TEXTE À LIRE -
J’avais repéré une troisième de Mahler avec l’orchestre du Gewandhaus dirigé par Riccardo Chailly qui avait évidemment excité ma curiosité. La blessure de Chailly et ses annulations estivales ont amené, pour la première fois à Lucerne, Alan Gilbert, dont des amis dignes de foi disent que cette Troisième, à laquelle je n’ai pu malheureusement assister était plutôt intéressante.
J’ai en revanche assisté au programme de la veille, centré autour de la Symphonie n°9 de Beethoven, avec outre la symphonie, la Paraphrase über den Anfang der 9. Sinfonie von Beethoven qui ouvrait le concert. Que ceux qui confondraient paraphrase et variations se rassurent, on a peine à reconnaître dans cette œuvre d’une quinzaine de minutes une trace claire du début de la symphonie ; il s’agit d’un exercice de style dans une tradition purement formaliste sur les quartes descendantes du début du premier mouvement. Au delà de l’exercice formel, c’est une musique qui apparaît déjà datée, et pour tout dire, sans intérêt majeur même si la musique contemporaine permet toujours de se concentrer sur l’audition sans références et donc d’être tout à l’œuvre et non à ses propres souvenirs.
Néanmoins, elle permet en même temps d’écouter d’une autre manière la symphonie de Beethoven, célébrissime, c’est à dire de mieux se concentrer sur les formes, car c’est ce qui domine dans l’exécution du Gewandhaus, d’une très grande clarté, et dans la volonté visible du chef de dégager les formes, les motifs, les éléments de l’instrumentation dans l’œuvre de Cerha et d’offrir une grande lisibilité qu’on retrouvera tout au long de la soirée.
Cette lisibilité, qui est un caractère fort de l’exécution de la IXème symphonie de Beethoven, n’a pas empêché une exécution perturbante, voire difficilement supportable, au moins des trois premiers mouvements, et notamment du premier.
Difficilement supportable pur mon goût parce que l’on est face à une manière de jouer Beethoven qu’on n’imagine presque plus, avec de forts contrastes, avec un rythme haché, sans aucun legato, voire martial, un Beethoven enfoui dans le passé, ou du moins ce qu’on s’imagine du passé, où Furtwängler serait un exemple de douceur de discrétion et de légèreté, comparé à ce qui nous a été donné d’entendre. J’ai sans doute trop l’habitude d’exécutions fluides, avec des formations à l’effectif plus raisonnable, avec un volume plus léger pour pouvoir apprécier ce rouleau compresseur. Je suis disponible à toutes les interprétations, mais celle-ci m’a vraiment pesé.

Entrées sur les coordonnées cibles
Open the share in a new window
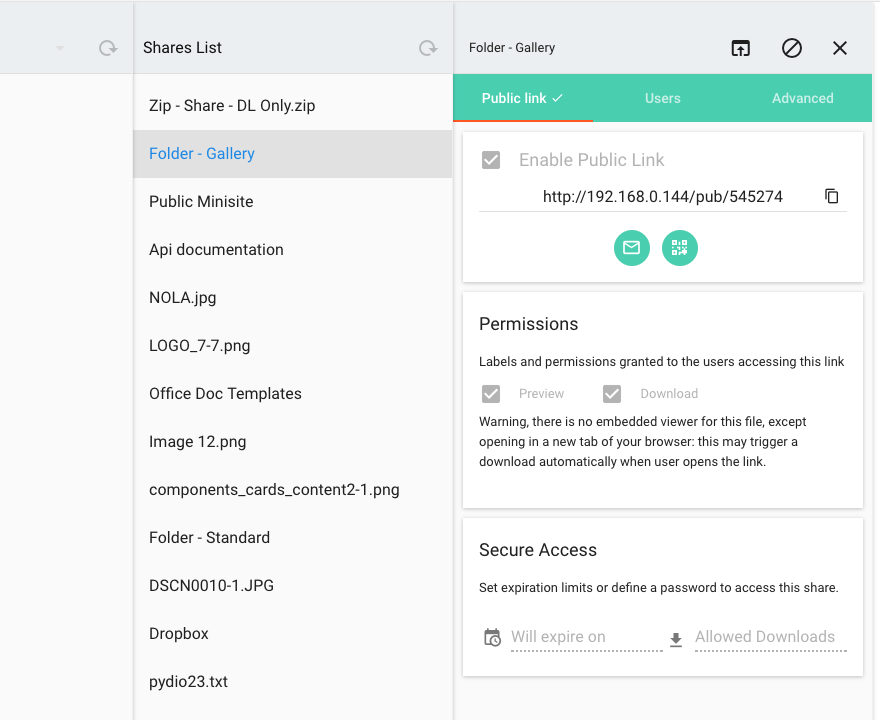This screenshot has height=720, width=880. [741, 48]
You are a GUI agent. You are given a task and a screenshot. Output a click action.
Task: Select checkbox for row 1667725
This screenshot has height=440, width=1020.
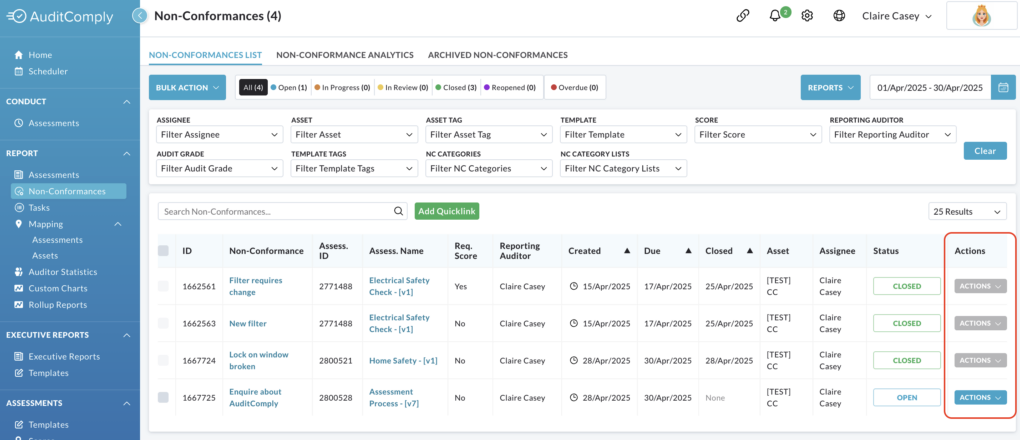coord(163,397)
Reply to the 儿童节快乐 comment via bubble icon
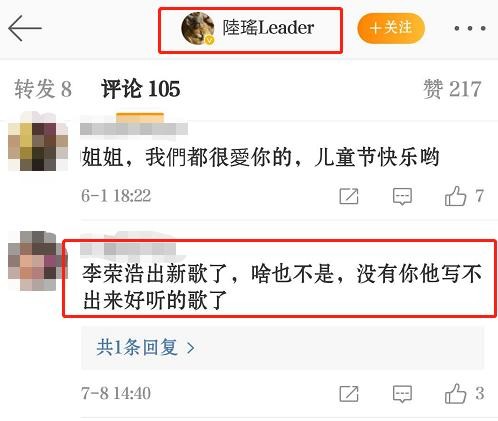 coord(402,196)
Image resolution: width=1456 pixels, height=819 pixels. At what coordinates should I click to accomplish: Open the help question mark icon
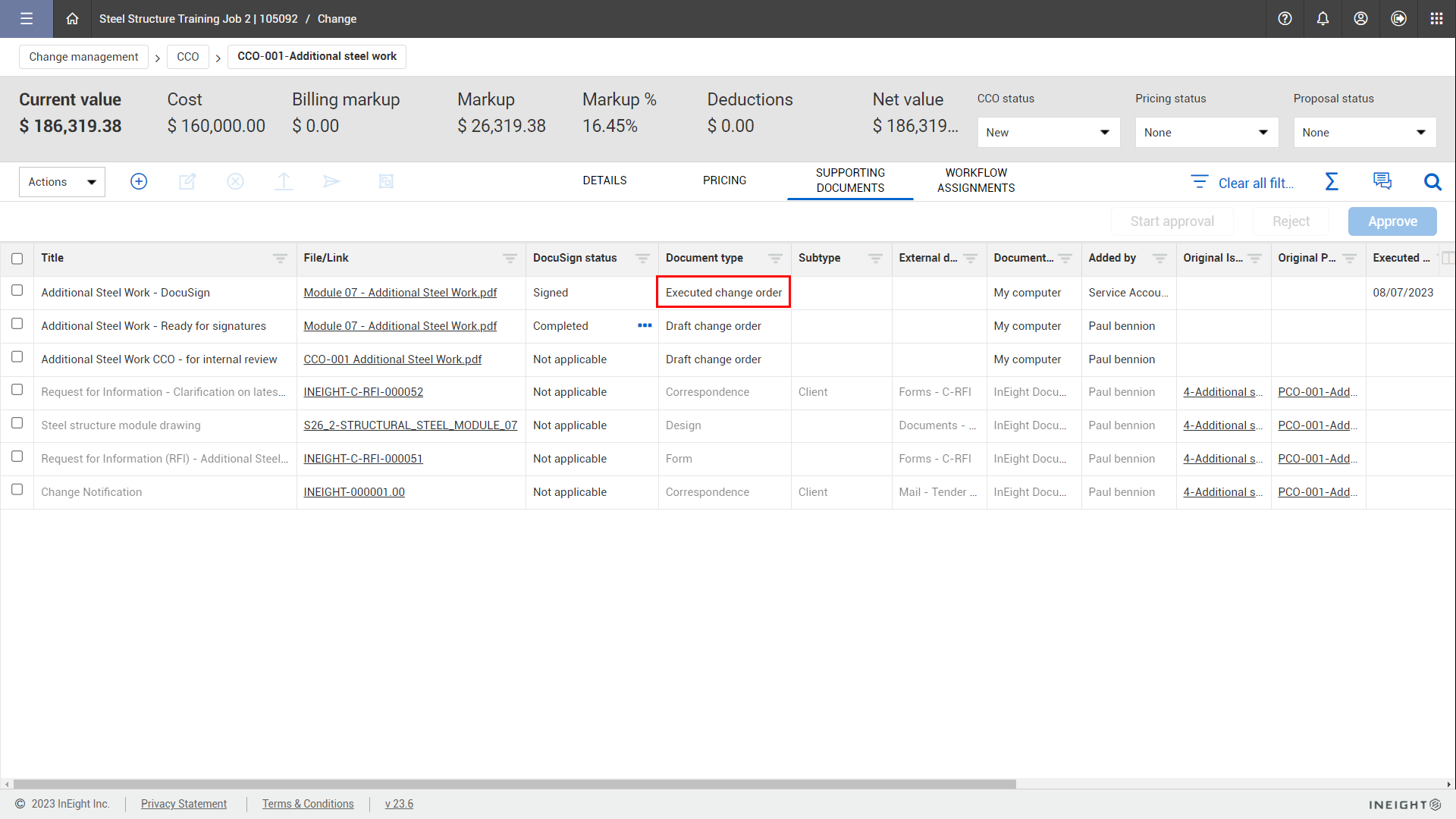tap(1285, 19)
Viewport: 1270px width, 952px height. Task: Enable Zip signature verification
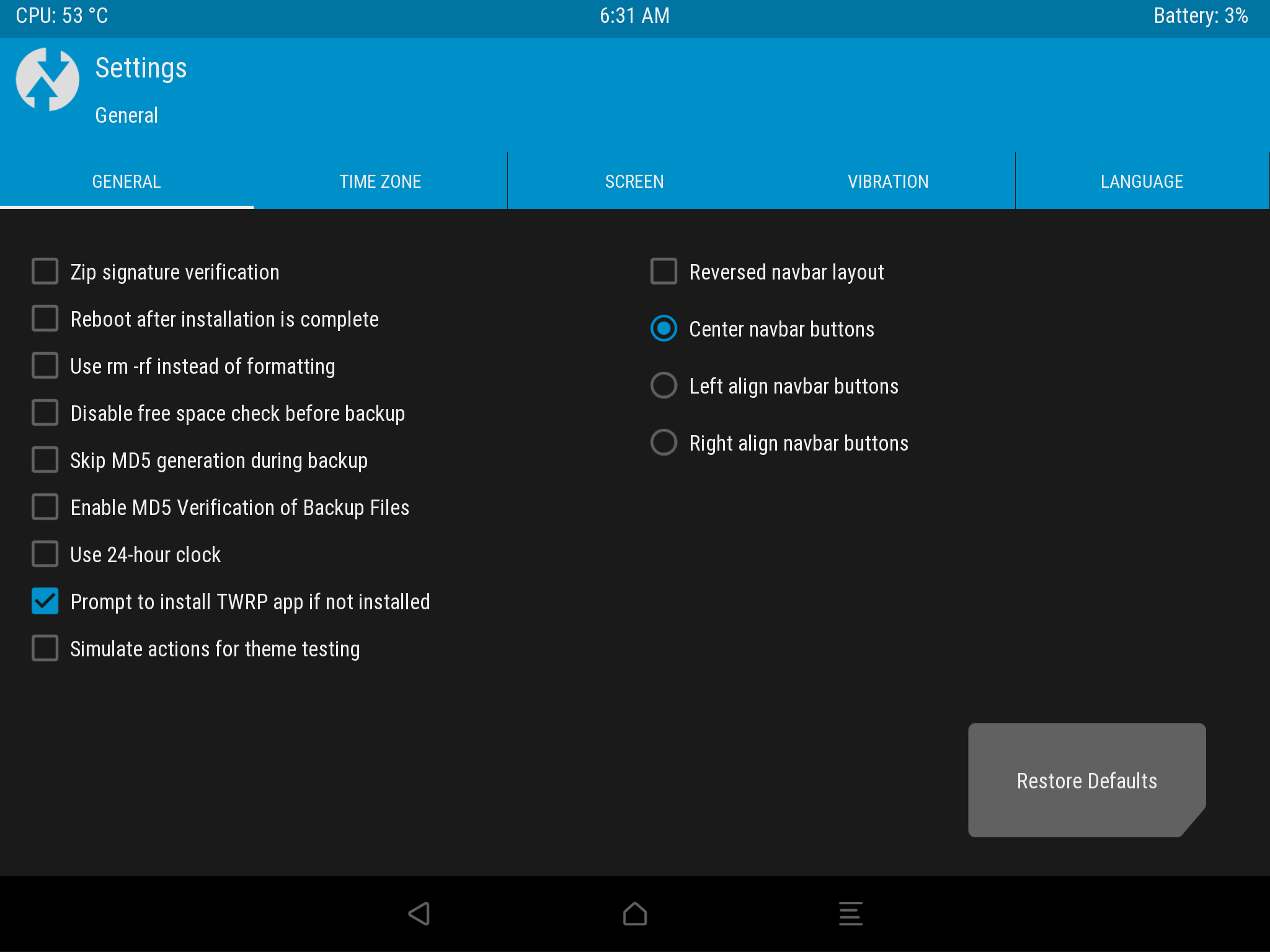[x=45, y=271]
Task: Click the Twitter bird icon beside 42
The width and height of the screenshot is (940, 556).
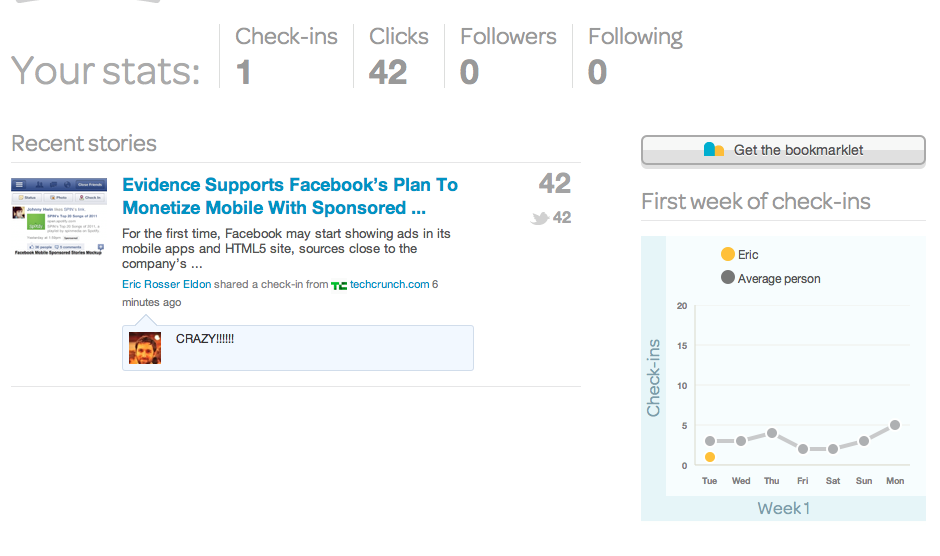Action: pos(540,218)

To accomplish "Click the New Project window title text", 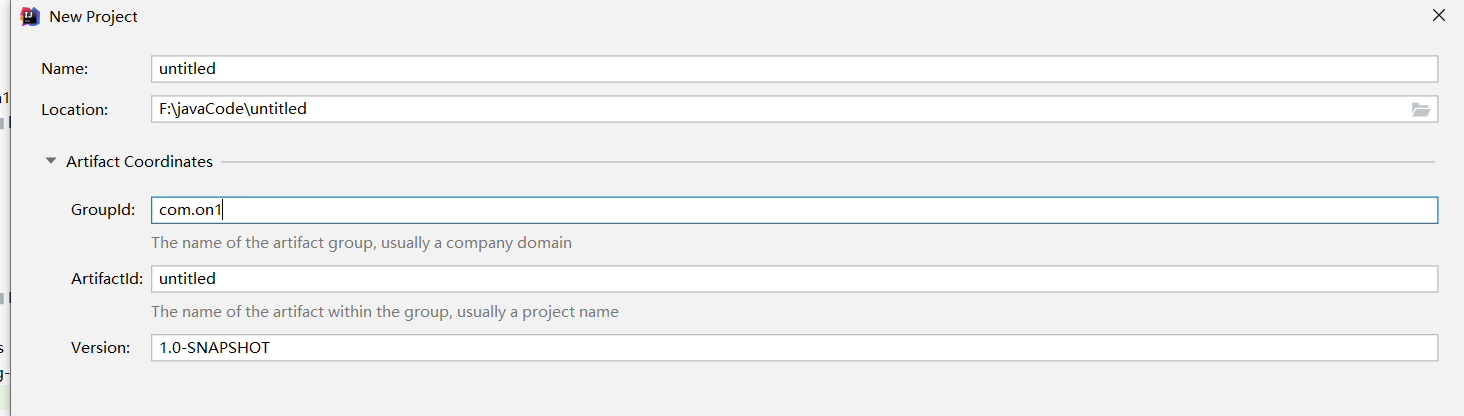I will click(x=93, y=17).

EXERCICES -
[1] Répondez brièvement à ces questions sur le compte rendu de concert :
(a) Quel chef a dirigé la Troisième de Mahler à Lucerne à la place de Riccardo Chailly ?
(b) Sur quel élément du début du premier mouvement repose la Paraphrase jouée en ouverture ?
(c) Quels mouvements de la Neuvième le compte rendu qualifie-t-il de difficilement supportables ?
[2] Modifiez les enregistrements depuis leur début jusqu'à la ligne contenant « coord(402,196) », celle-ci comprise, en remplaçant « checkbox » par « case à cocher » sans rien changer d'autre. N'incluez pas les images dans votre réponse.
Le texte et les enregistrements n'ont pas la même origine.

CORRIGÉS DES EXERCICES -
[1]
(a) Alan Gilbert.
(b) Sur les quartes descendantes.
(c) Au moins les trois premiers, et notamment le premier.

[2]
Open the share in a new window
This screenshot has height=720, width=880. [741, 48]
You are a GUI agent. You are given a task and a screenshot. Output a click action.
Task: Select case à cocher for row 1667725
This screenshot has height=440, width=1020.
coord(163,397)
Reply to the 儿童节快乐 comment via bubble icon
 coord(402,196)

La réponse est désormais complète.